◆ Problem to work on ◆
Reproduce the rows from the line containing "Task: Click the import photos toolbar icon" through the end of the rows, substituting "community" for "subreddit" and changing nothing else. Leave the pictures out.

---

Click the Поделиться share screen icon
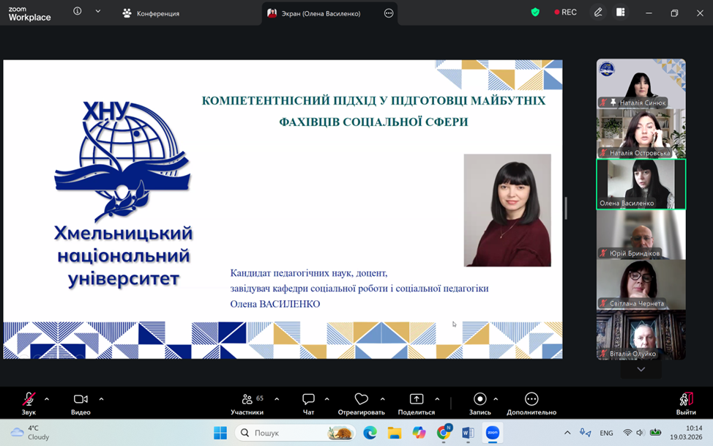Image resolution: width=713 pixels, height=446 pixels. pos(416,400)
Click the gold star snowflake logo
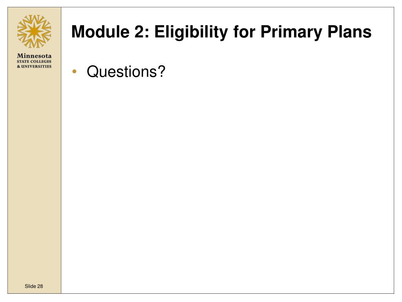 click(x=34, y=31)
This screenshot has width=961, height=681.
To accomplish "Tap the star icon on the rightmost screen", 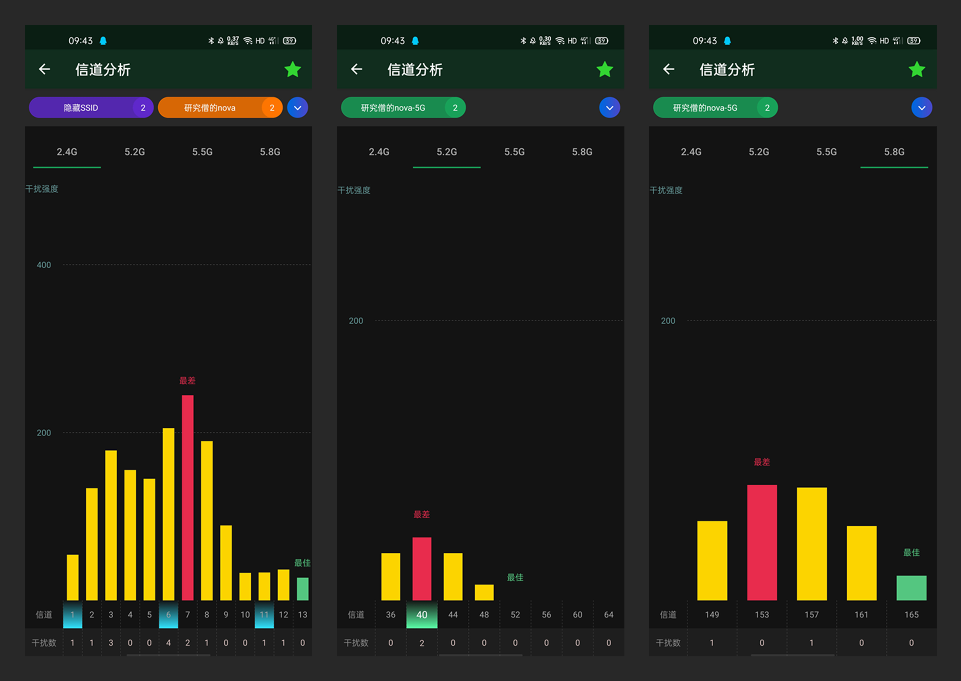I will [917, 69].
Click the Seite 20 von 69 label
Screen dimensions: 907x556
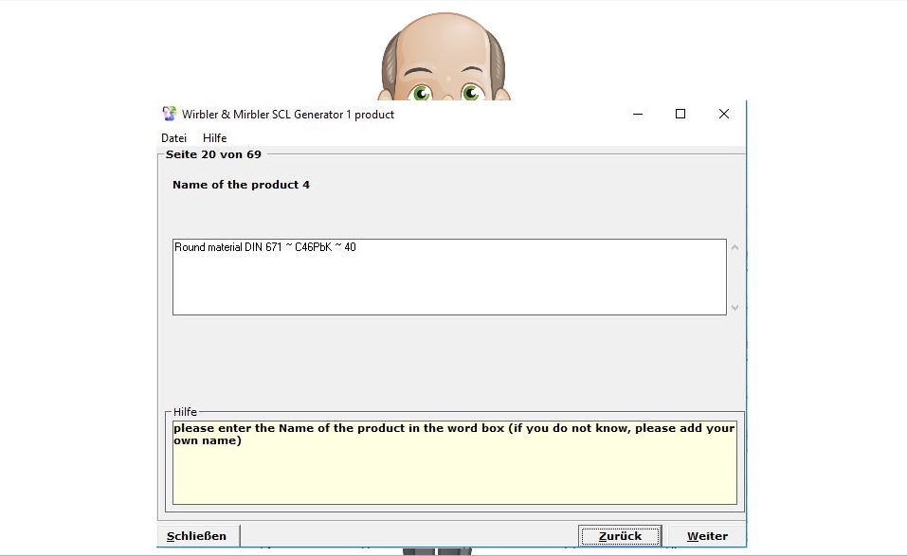click(x=213, y=153)
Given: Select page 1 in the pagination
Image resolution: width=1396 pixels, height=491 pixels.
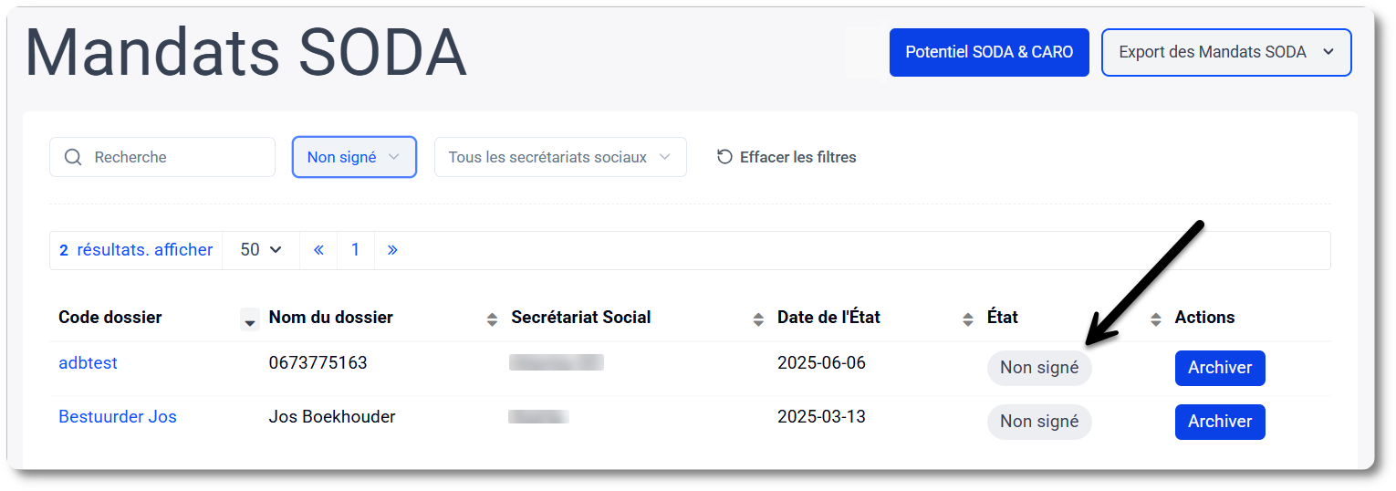Looking at the screenshot, I should [x=356, y=250].
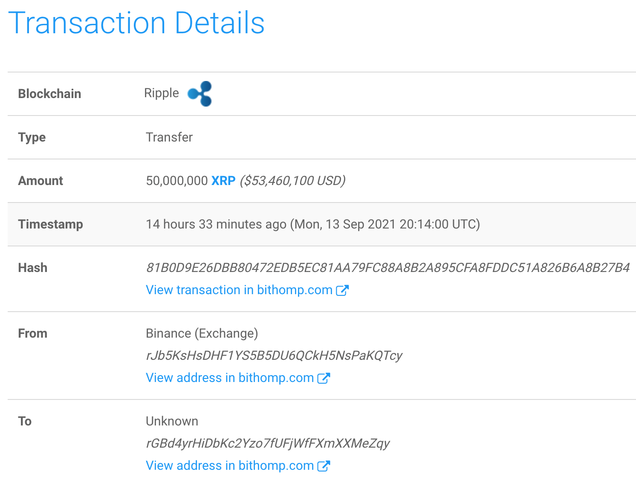
Task: Select the transaction hash text
Action: click(x=387, y=268)
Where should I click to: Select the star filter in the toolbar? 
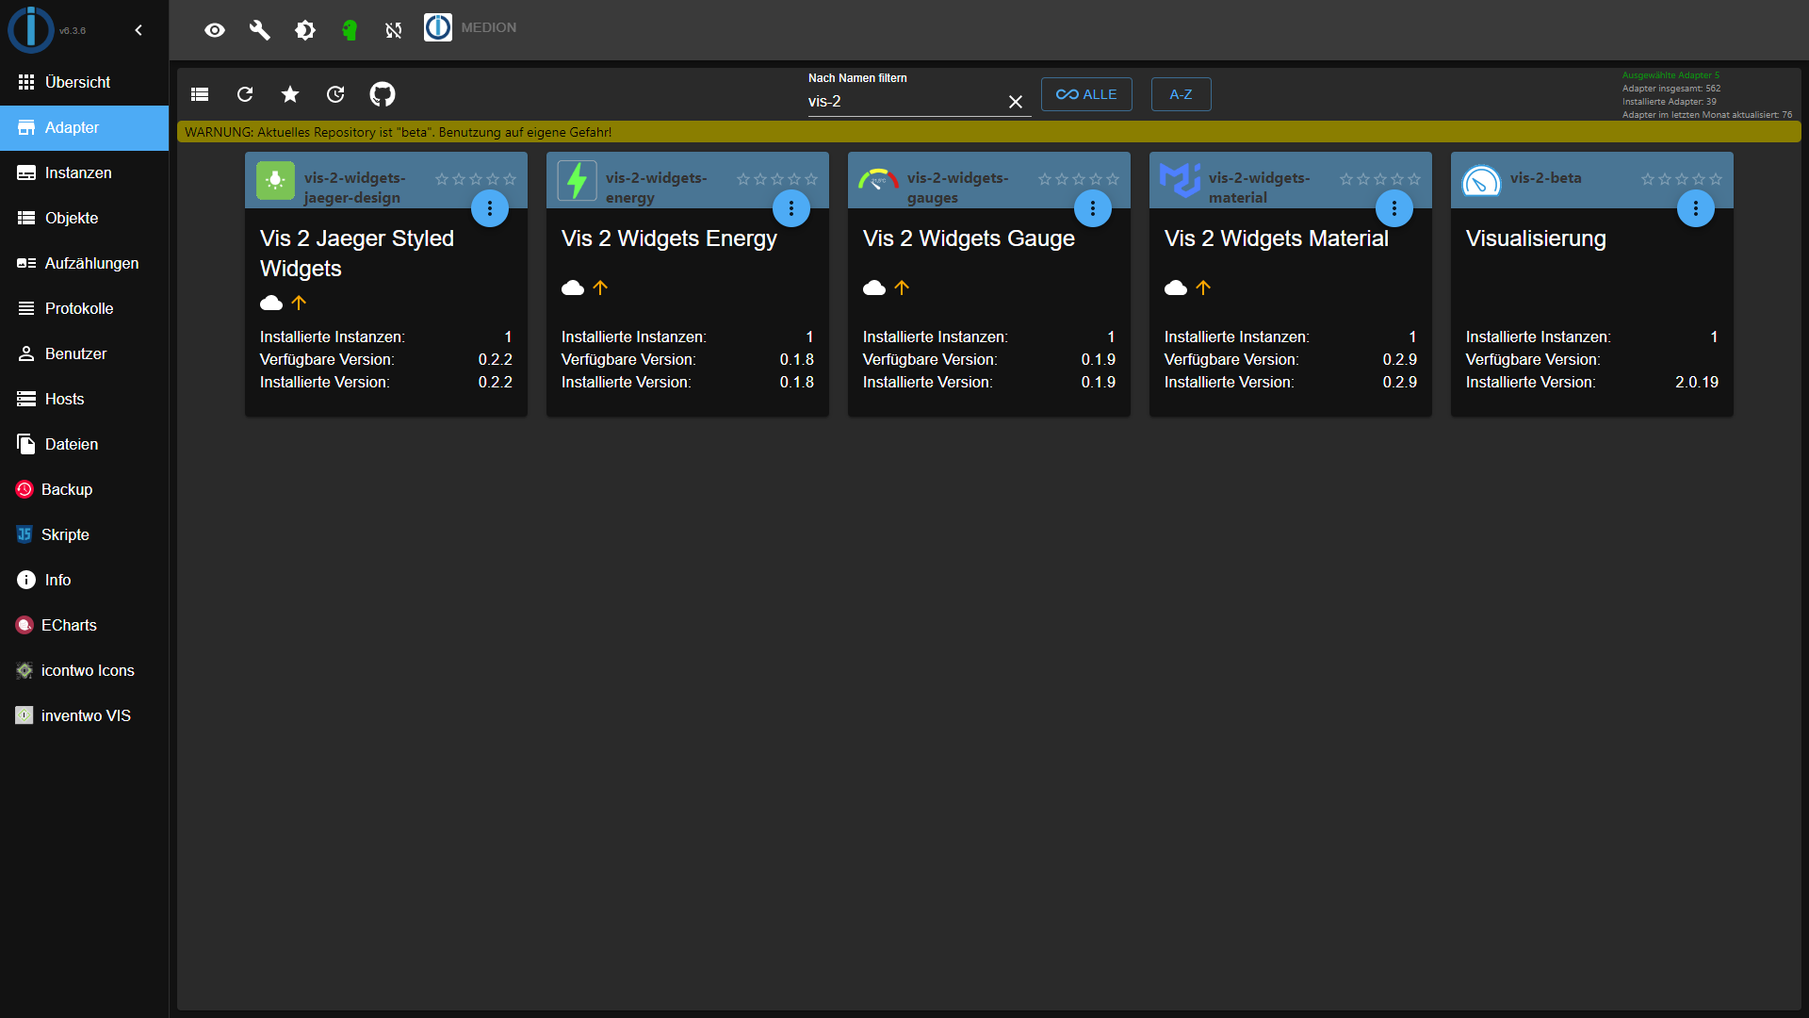click(289, 94)
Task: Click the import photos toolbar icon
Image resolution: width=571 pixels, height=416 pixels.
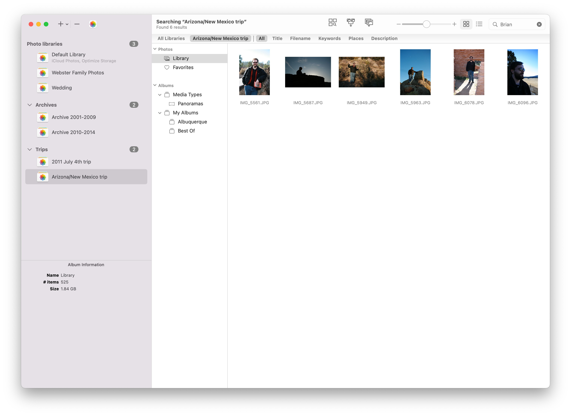Action: (x=368, y=23)
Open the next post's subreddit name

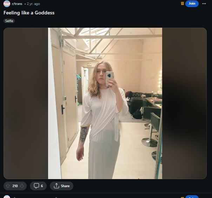(x=17, y=197)
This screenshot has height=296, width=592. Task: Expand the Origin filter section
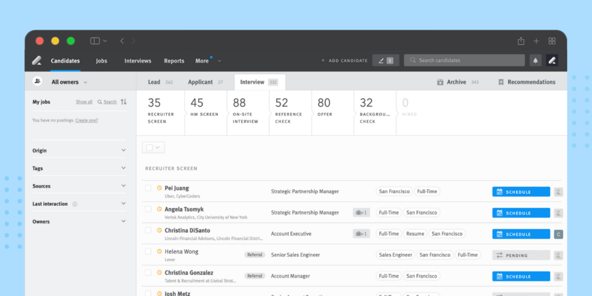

---

◆ Response ◆
Task: Click the import photos toolbar icon
Image resolution: width=571 pixels, height=416 pixels.
Action: (x=368, y=23)
Open the next post's community name

(x=17, y=197)
This screenshot has height=296, width=592. Task: Expand the Origin filter section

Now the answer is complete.